══ Dataset content
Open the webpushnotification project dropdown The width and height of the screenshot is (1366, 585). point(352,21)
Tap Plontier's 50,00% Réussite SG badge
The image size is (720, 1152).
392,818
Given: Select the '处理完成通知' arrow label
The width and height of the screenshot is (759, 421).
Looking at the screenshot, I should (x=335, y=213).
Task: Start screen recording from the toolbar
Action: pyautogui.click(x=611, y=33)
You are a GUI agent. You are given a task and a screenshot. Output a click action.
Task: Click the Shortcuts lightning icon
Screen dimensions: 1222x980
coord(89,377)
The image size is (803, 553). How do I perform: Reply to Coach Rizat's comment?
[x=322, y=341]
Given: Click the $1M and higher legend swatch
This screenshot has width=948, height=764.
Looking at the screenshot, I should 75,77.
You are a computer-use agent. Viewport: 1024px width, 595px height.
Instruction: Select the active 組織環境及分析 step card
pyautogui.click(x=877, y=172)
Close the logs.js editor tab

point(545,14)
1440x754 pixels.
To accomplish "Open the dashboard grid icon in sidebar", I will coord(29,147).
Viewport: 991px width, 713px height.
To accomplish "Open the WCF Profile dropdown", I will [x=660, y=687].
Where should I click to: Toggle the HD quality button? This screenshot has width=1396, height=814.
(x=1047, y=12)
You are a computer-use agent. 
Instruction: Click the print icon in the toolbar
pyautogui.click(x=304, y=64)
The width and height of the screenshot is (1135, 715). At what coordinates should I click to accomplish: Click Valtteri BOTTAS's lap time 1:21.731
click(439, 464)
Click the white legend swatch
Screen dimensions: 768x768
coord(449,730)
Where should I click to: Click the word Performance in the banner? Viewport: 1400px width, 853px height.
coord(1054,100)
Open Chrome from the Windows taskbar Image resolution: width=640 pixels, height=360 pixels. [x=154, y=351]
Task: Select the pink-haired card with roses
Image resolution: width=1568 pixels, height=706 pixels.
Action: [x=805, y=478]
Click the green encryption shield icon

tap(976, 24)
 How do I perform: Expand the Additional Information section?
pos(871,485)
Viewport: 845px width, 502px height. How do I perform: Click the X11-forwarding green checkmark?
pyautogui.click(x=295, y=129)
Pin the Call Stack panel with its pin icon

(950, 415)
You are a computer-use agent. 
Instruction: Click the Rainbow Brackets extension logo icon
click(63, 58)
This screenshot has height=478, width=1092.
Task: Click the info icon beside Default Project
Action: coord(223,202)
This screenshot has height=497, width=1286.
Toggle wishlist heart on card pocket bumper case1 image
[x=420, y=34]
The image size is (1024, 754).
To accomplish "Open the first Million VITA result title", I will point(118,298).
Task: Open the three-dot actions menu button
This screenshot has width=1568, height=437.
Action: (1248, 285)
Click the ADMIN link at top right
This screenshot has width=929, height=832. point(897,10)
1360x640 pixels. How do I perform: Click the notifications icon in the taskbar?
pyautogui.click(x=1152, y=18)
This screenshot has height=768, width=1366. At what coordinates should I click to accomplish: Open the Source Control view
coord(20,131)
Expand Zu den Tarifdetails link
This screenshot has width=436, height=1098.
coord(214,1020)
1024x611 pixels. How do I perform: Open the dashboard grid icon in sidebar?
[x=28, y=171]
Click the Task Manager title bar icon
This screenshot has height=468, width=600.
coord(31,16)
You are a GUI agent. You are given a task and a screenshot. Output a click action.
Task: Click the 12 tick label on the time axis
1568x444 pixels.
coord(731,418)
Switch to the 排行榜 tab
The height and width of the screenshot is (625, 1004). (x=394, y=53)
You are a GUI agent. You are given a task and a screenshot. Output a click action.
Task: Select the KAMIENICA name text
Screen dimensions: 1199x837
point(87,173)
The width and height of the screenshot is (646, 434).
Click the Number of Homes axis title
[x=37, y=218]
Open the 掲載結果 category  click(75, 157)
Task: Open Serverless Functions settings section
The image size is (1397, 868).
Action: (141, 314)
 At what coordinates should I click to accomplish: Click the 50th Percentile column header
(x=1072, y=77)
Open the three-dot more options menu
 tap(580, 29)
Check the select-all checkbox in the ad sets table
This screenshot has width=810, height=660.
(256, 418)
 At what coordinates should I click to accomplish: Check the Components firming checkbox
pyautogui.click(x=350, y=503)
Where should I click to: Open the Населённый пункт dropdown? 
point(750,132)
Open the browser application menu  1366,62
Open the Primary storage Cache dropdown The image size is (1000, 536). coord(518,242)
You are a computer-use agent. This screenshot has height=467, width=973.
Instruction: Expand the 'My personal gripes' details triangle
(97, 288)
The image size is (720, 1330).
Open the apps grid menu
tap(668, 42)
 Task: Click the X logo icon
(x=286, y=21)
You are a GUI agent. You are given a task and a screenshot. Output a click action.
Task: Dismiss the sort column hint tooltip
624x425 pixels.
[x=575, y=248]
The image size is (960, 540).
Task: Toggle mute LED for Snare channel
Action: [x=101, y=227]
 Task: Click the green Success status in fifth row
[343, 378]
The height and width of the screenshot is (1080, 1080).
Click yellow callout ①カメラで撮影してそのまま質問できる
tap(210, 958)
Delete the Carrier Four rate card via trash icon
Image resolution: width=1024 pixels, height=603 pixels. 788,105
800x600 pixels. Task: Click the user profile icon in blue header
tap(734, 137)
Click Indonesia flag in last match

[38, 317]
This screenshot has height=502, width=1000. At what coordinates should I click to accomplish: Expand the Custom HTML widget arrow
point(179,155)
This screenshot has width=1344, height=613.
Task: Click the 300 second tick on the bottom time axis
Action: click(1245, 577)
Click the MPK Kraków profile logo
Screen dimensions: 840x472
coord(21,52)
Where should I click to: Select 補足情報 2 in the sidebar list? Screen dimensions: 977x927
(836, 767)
════
Look back at the entries above. Retype the line with "Toggle wishlist heart", the line with "Task: Open the three-dot actions menu button", and all lines in between.

▶ Output for this task
Toggle wishlist heart on card pocket bumper case1 image
[x=420, y=34]
The image size is (1024, 754).
To accomplish "Open the first Million VITA result title", I will point(118,298).
Task: Open the three-dot actions menu button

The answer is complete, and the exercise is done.